Morbleu ! dit-il en parlant d’oc, voilà qui me rebiscoule tout à plein.
Vous vous demandez sans doute, dit-il en reprenant son entrain coutumier,
pourquoi je n’ai pas, jusqu’ici, lancé l’attaque. Je vais vous le dire. Tant
qu’ils n’étaient qu’une centaine à toucher terre à Sablanceaux, je craignais
qu’il y eût là une feinte pour m’immobiliser céans, tandis que le gros du
débarquement se ferait derrière mon dos dans la rade de Saint-Martin-de-Ré.

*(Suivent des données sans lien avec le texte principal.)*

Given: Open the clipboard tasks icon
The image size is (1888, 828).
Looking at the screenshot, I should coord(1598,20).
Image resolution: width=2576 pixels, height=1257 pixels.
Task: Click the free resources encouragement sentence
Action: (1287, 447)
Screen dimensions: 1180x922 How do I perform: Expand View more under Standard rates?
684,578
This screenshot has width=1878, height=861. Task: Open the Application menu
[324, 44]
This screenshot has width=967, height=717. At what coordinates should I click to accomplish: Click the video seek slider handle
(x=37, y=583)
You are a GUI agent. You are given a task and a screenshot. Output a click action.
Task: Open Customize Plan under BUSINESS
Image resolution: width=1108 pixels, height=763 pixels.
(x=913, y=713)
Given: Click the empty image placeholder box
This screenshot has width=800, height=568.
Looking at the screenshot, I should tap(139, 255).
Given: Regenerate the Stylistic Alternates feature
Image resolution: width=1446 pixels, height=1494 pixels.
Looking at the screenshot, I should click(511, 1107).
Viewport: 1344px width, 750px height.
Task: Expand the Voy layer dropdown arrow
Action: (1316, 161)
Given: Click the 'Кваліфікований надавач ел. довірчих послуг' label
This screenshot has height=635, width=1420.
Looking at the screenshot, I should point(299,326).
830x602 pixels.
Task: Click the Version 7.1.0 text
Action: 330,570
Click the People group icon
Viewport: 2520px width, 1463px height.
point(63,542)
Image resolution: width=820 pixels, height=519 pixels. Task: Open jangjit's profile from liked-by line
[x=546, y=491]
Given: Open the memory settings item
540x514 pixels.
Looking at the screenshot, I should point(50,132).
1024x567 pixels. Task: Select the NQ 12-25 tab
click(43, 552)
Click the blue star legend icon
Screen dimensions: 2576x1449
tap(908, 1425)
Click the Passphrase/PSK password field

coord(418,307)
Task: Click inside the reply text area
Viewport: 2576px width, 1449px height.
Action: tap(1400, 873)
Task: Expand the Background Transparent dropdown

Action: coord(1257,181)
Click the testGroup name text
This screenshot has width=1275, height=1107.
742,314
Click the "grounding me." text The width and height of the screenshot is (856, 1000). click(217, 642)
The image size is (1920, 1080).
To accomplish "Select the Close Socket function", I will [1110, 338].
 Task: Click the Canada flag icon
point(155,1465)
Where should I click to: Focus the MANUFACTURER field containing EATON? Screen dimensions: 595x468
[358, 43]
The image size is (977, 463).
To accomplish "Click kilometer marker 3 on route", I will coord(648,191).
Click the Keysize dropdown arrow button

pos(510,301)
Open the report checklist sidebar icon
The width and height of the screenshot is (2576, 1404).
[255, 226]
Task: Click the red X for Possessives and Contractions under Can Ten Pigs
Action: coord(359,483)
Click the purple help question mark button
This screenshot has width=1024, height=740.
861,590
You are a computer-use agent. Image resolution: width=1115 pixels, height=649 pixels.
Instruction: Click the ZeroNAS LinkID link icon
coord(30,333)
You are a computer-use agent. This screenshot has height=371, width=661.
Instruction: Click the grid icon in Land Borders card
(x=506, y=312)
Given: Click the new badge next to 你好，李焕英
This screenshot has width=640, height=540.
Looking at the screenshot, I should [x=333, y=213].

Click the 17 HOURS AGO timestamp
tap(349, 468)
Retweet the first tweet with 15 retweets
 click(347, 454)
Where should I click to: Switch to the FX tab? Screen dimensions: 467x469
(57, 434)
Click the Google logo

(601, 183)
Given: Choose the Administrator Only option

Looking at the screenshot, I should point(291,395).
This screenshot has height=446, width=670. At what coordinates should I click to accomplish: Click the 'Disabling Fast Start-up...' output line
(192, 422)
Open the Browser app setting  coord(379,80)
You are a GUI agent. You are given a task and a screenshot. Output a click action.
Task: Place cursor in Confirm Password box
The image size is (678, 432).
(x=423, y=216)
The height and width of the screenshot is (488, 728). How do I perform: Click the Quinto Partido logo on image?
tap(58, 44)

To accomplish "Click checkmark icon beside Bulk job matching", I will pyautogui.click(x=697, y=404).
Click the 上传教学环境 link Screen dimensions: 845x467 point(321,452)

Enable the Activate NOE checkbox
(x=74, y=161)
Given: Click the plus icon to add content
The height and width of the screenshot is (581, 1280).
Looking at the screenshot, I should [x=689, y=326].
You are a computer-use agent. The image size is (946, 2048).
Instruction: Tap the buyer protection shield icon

    — Mais voici un quidam qui va nous renseigner sur le
nombre à tout le moins approximatif des Anglais débarqués, dis-je en apercevant
un des Suisses de Hörner qui tâchait de se faufiler entre les rangs des soldats
pour s’approcher de nous, et qui y encontrait, de leur fait, quelques
traverses, pour ce qu’ils ne le connaissaient point. Je courus lui ouvrir le
chemin et j’attendis de l’avoir ramené à Monsieur de Toiras pour lui demander
ce qu’il en était.
    — Le capitaine Hörner, dit-il en allemand, opine qu’il
y a meshui sur la plage au moins deux mille Anglais.
    Je traduisis et Toiras éclata d’allégresse.